▶ _Instructions to follow_
Task for the records below: please copy exactly, and only, the lines from the one containing "At what coordinates" to the last line, both included, leaving out the pictures.

Material supplied START

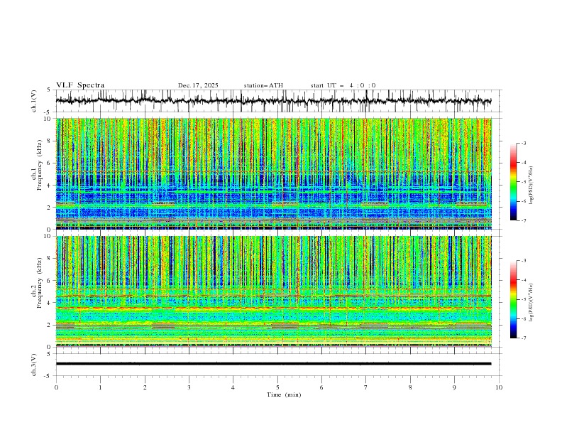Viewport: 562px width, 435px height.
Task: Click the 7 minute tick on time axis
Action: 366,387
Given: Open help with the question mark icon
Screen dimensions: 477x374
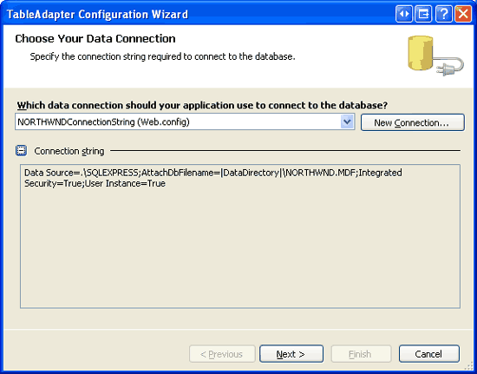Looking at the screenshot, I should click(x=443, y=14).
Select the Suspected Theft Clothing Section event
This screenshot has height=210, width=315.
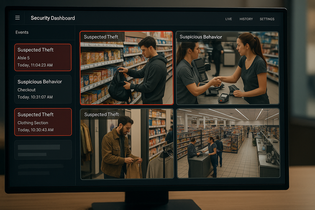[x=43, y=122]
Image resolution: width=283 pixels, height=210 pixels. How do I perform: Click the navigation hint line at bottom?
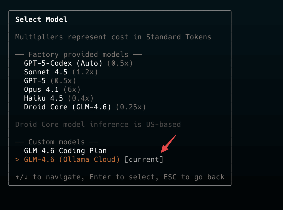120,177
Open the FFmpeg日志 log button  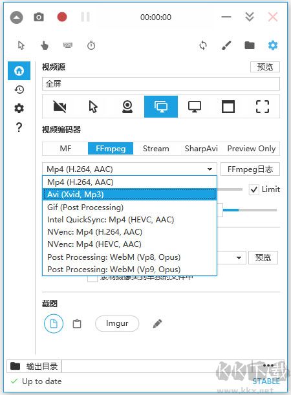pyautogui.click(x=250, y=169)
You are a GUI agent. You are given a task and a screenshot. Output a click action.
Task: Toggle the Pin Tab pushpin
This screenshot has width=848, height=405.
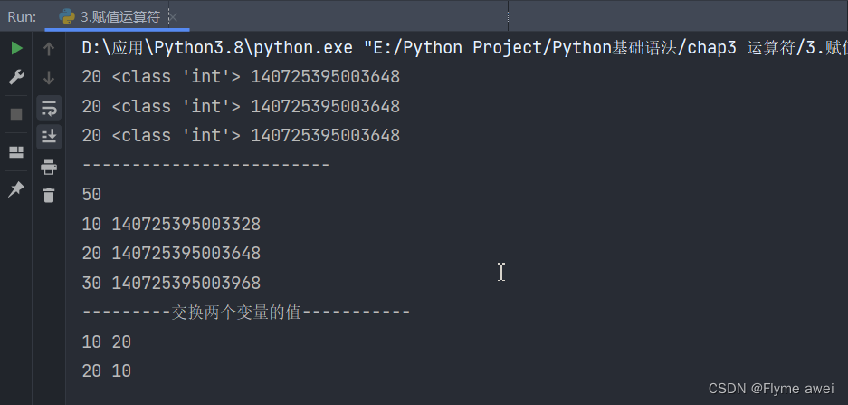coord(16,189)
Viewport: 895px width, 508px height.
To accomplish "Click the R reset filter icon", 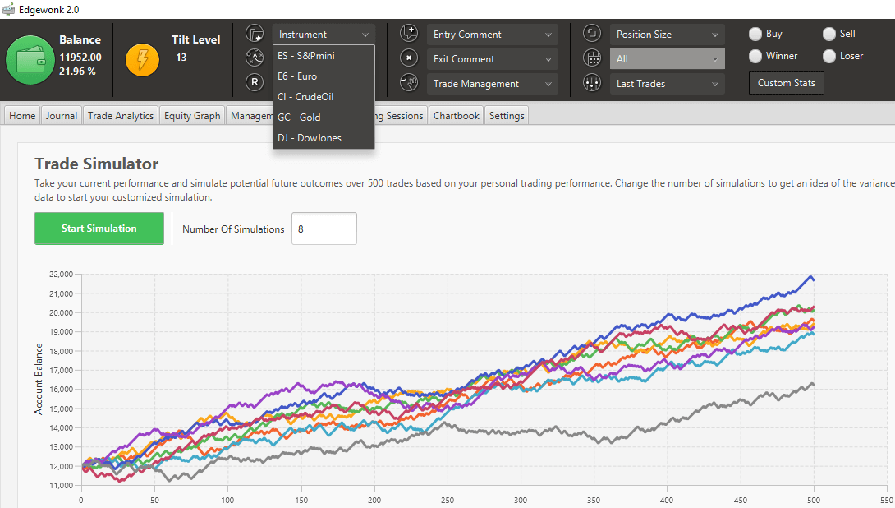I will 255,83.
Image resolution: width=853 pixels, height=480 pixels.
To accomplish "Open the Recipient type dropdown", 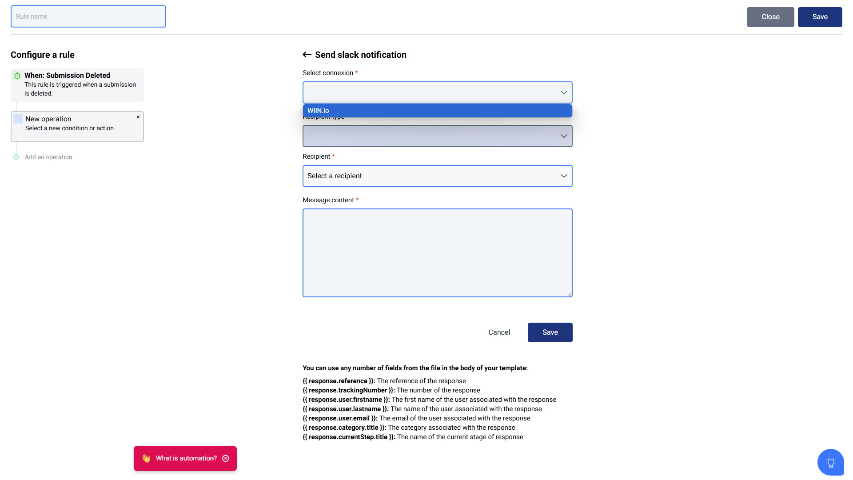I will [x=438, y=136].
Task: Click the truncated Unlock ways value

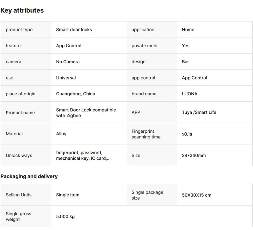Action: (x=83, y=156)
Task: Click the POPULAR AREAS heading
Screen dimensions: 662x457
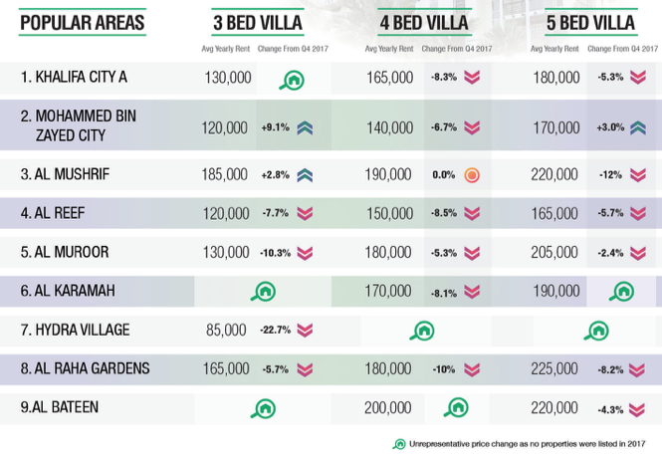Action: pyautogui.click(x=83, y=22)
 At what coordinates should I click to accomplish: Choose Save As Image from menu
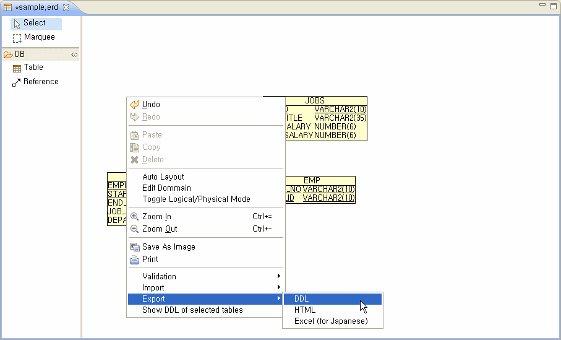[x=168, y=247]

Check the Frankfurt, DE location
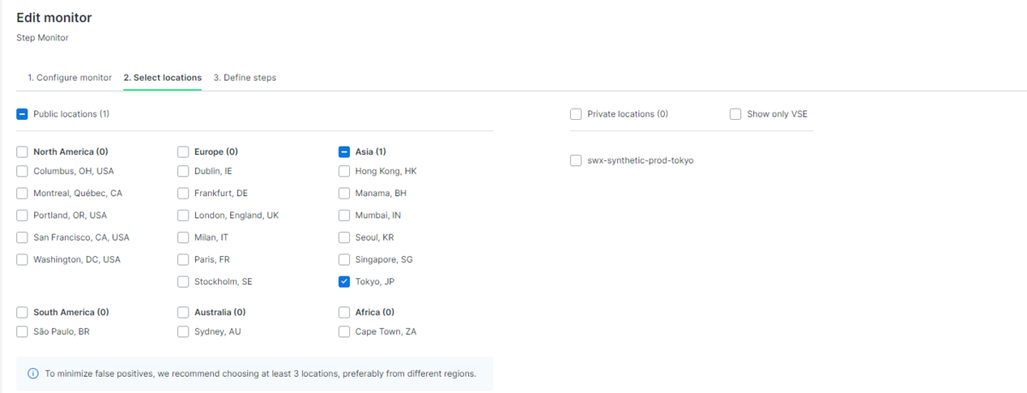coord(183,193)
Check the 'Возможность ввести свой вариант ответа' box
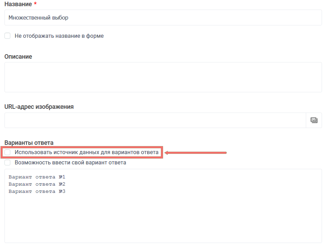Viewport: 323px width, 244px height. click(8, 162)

Material supplied END

▶ _Answer to this task_
 At what coordinates should I click to accomplish: Choose Save As Image from menu
[x=168, y=247]

Check the Frankfurt, DE location
coord(183,193)
Check the 'Возможность ввести свой вариант ответа' box
Viewport: 323px width, 244px height. click(8, 162)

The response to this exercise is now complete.